A Novel DPH5-Related Diphthamide-Deficiency Syndrome Causing Embryonic Lethality or Profound Neurodevelopmental Disorder
Shankar et al., Genetics in Medicine. 2022.
https://www.doi.org/10.1016/j.gim.2022.03.014
Neurodevelopmental disorders (NDDs) affect more than 3% of the pediatric population and often have associated neurologic or multisystem involvement. The underlying genetic etiology of NDDs remains unknown in many individuals. Investigators characterized the molecular basis of NDDs in children of both sexes with nonverbal NDDs from three unrelated families with distinct overlapping craniofacial features. The investigators also used a mouse model of both sexes to determine the pathogenicity of variants of uncertain significance, as well as genes of uncertain significance, to advance translational genomics and provide precision health care. They identified several variants in DPH5 as a potential cause of profound NDD. Their findings provide strong clinical, biochemical, and functional evidence for DPH5 variants as a novel cause of embryonic lethality or profound NDD with multisystem involvement. Based on these findings, the authors propose that “DPH5-related diphthamide deficiency syndrome” is a novel autosomal-recessive Mendelian disorder. Supported by ORIP (K01OD026608, U42OD012210) and NHGRI.

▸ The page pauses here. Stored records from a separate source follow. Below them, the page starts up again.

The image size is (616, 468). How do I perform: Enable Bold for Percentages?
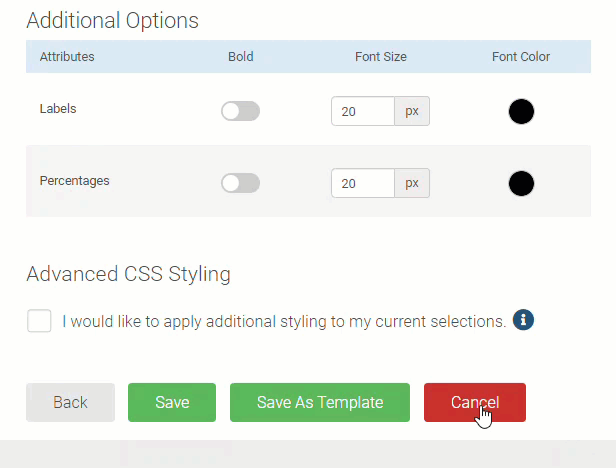coord(240,183)
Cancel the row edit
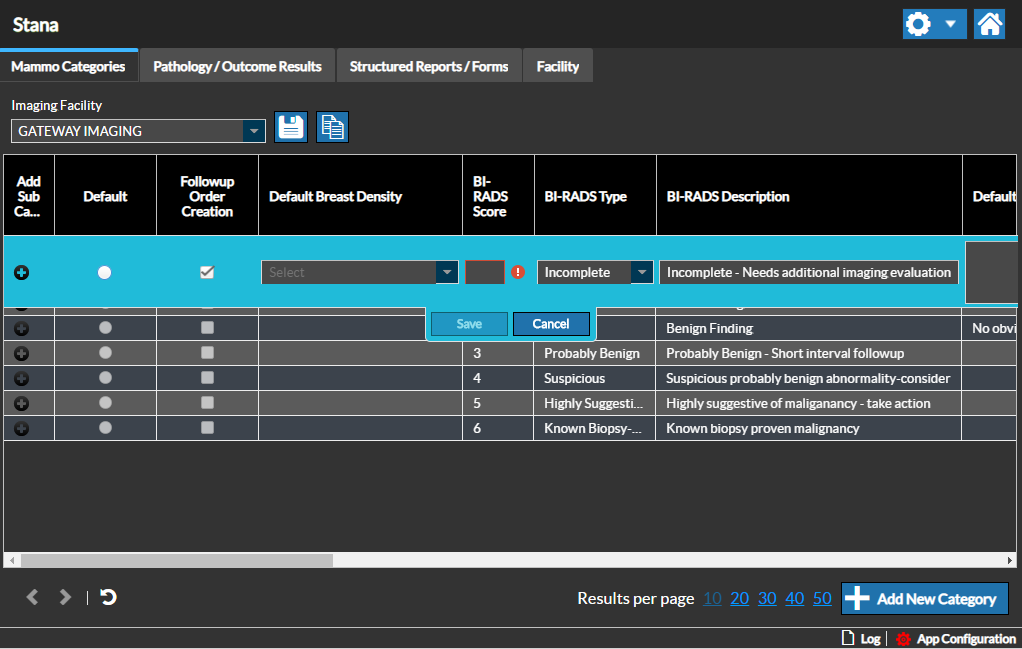Screen dimensions: 1022x649 tap(550, 324)
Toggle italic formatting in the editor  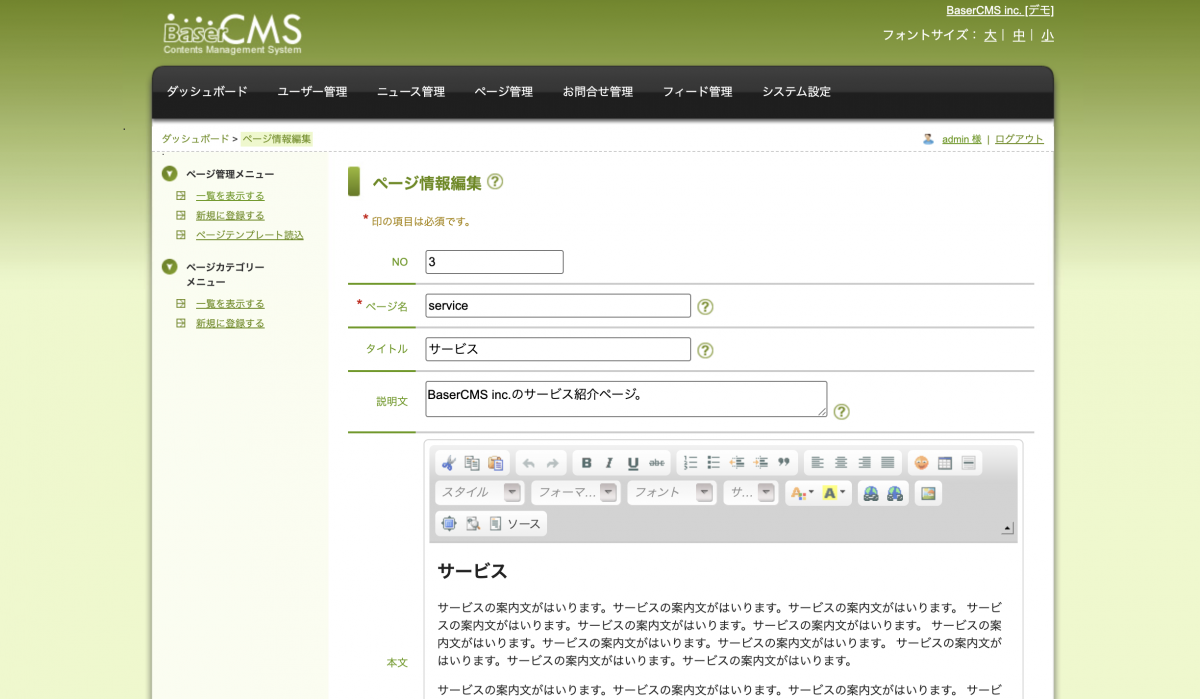coord(609,463)
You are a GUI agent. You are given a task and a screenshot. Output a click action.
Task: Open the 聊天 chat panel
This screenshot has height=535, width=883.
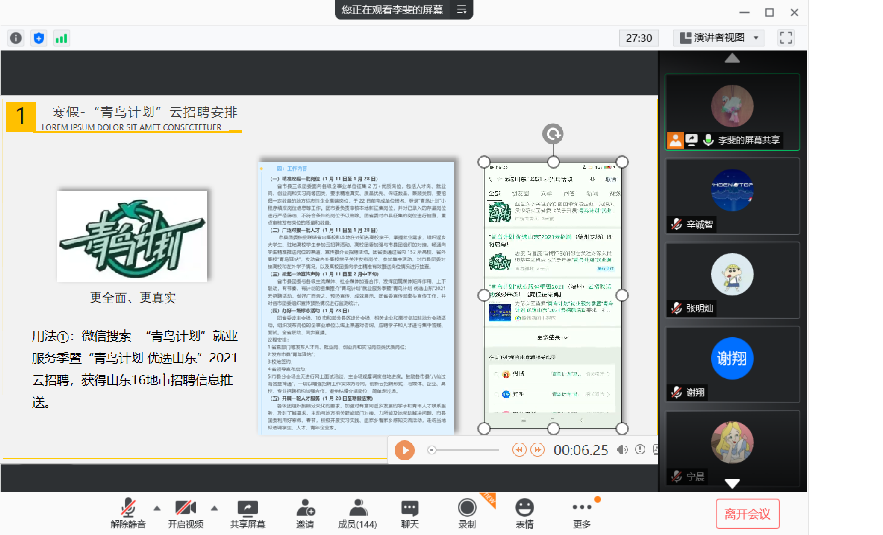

Cannabinoid Receptor 1 Antagonist Genistein Attenuates Marijuana-Induced Vascular Inflammation
Wei et al., Cell. 2022.
https://www.doi.org/10.1016/j.cell.2022.04.005
Marijuana use is increasing and is associated with increased risk of cardiovascular disease (CVD); however, the link between marijuana and CVD remains largely unknown. Investigators demonstrated that a psychoactive component of marijuana, Δ9-tetrahydrocannabinol (Δ9‑THC), activates cannabinoid receptor 1 (CB1), causing vascular inflammation, oxidative stress, endothelial dysfunction, and atherosclerosis. This in silico virtual screening study suggested that genistein, a soybean isoflavone, would be a putative CB1 antagonist. Their validation study showed that in male mice, genistein blocked Δ9-THC-induced endothelial dysfunction in wire myograph, reduced atherosclerotic plaque, and had minimal penetration of the central nervous system. This study for the first time revealed that genistein is a CB1 antagonist that attenuates Δ9-THC-induced atherosclerosis while preserving clinically useful effects. Supported by ORIP (S10OD030452) and others.
Obesity Alters Pathology and Treatment Response in Inflammatory Disease
Bapat et al., Nature. 2022.
https://www.doi.org/10.1038/s41586-022-04536-0
Obesity and metabolic disease have been shown to affect immunotherapeutic outcomes. By studying classical type 2 T helper cells (TH2) in lean and obese male mouse models for atopic dermatitis, investigators found that the biologic therapies protected lean mice but exacerbated disease in obese mice. RNA sequencing and genome analyses revealed decreased activity of nuclear receptor peroxisome proliferator-activated receptor-γ (PPARγ) in TH2 cells in obese mice when compared to lean mice, indicating that PPARγ is required to prevent aberrant non-TH2 inflammation. Understanding the effects of obesity on immunological disease could inform a potential precision medicine approach to target obesity-induced immune dysregulation. Supported by ORIP (S10OD023689), NIAID, NCI, NIDDK, and NIGMS.